Se le fake news sono un prodotto con un’offerta strutturata, ci sarà quindi anche una domanda. Chi ha bisogno delle fake news? Le fake news hanno successo perché avvalorano ciò che la gente ama credere, perché vanno incontro ai desideri di molti e quindi vanno bene così. D’altronde, perché dovrei preoccuparmi di verificare una notizia che aderisce perfettamente ai miei desideri? Di fronte a una realtà che non capiamo, che ci appare nemica o che semplicemente non ci piace, ci creiamo una bolla idealizzata e ci predisponiamo ad ascoltare tutte le narrazioni conformi a questo mondo ideale. I fatti si adeguino pure al mondo come lo voglio io, popolato solo da gente fatta come piace a me, dove non si pagano le tasse, dove i soldi si possono stampare a volontà e dove le colpe di ciò che non va nella mia vita sono sempre di qualcun altro.

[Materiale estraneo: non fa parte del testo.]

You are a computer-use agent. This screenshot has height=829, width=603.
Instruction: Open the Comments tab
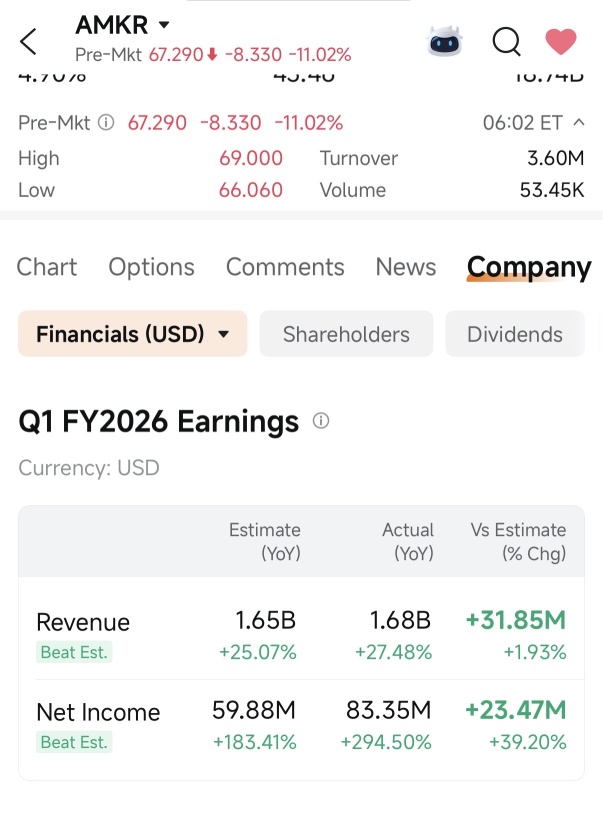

Ma se subisco gli effetti di una informazione falsa, è colpa mia? Caveat emptor, stia attento l’acquirente. È un principio del diritto romano, ancora oggi vigente nel mondo anglosassone, ma altrove più spesso mitigato da tutele a favore dell’acquirente. È comunque un principio che in un certo senso legittima l’inganno palesato dal venditore e pone nell’acquirente la responsabilità di ciò che acquista. In Italia il principio è più sfumato e prevede la responsabilità dell’acquirente solo nel caso di incauto acquisto, quando il difetto era del tutto evidente, o se il venditore ha dolosamente negato la presenza di vizi. Qual è il limite? Nel 1986, una azienda del cuneese aggiunse del metanolo a del vino di bassa qualità per alzarne la gradazione alcolica. Poteva farlo aggiungendo semplice zucchero, ma, per la ricerca di profitto senza scrupoli, preferì il metanolo, perché costava ancora meno. Il metanolo, se assunto, provoca danni neurologici. Molte persone morirono e altre rimasero cieche per aver bevuto quel vino, che venne venduto nei supermercati. Lo Stato al tempo trovò i fondi per aiutare il settore vinicolo, che subì un calo drastico dei consumi a causa di questo episodio, ma non per aiutare le vittime e i loro parenti, che non ebbero nessun risarcimento. Il vino era una barbera, tipologia di vino di alta qualità, che non potrebbe essere venduto a un prezzo anormalmente basso, come invece avvenne per quel vino. Alla fine, furono quindi le vittime a risultare colpevoli di “incauto acquisto”. Caveat emptor, appunto.

Le fake news sono sempre esistite, notizie manipolate dal potere costituito o da chi aspira ad esserlo. Nella storia, chi ha professato verità scomode è stato spesso perseguitato, chi ha divulgato fake news quasi mai e già questo è un indizio per capire da che parte stanno. Ma oggi se ne parla perché il fenomeno è dilagante, per quantità e qualità. Lo è di certo per effetto dei mezzi di diffusione capillare offerti dalla tecnologia a dalla sua accessibilità, ma non basta questo a giustificarlo. Il problema è che non c’è nulla che può fermare la creazione di fake news (si intende senza rilevanza penale). Dovrebbero in primis esistere dei limiti morali in chi pensa di crearle – non mentire, è ancora un peccato? – ma sono ampiamente superati dai costumi sociali e da chi dovrebbe dare l’esempio. Gioverebbe di sicuro la medicina che cura tutti i malesseri sociali: la ripresa economica. La fiducia e l’ottimismo portati dal benessere economico di nuovo crescente svuoterebbero i serbatoi del rancore, della paura e dell’incertezza sul futuro che alimentano il mercato delle fake news. Nell’attesa, non resta che l’argine culturale eretto da chi le riceve. Per farlo serve capacità di analisi e senso critico, ovvero più istruzione. Il tasso di abbandono scolastico dovrebbe quindi diventare un indicatore di salute di una società più importante del PIL. Perché è da qui che si alimenta il bacino dei fruitori di fake news, con tutte le crescenti conseguenze sociali. Stagnazione economica, strumenti tecnologici al servizio della propaganda capillare, limiti etici dissolti e istruzione trascurata da decenni: un mix che messo in mano a chi sa approfittarne crea una grossa nube sul nostro futuro. Stiamo attenti, acquirenti della democrazia.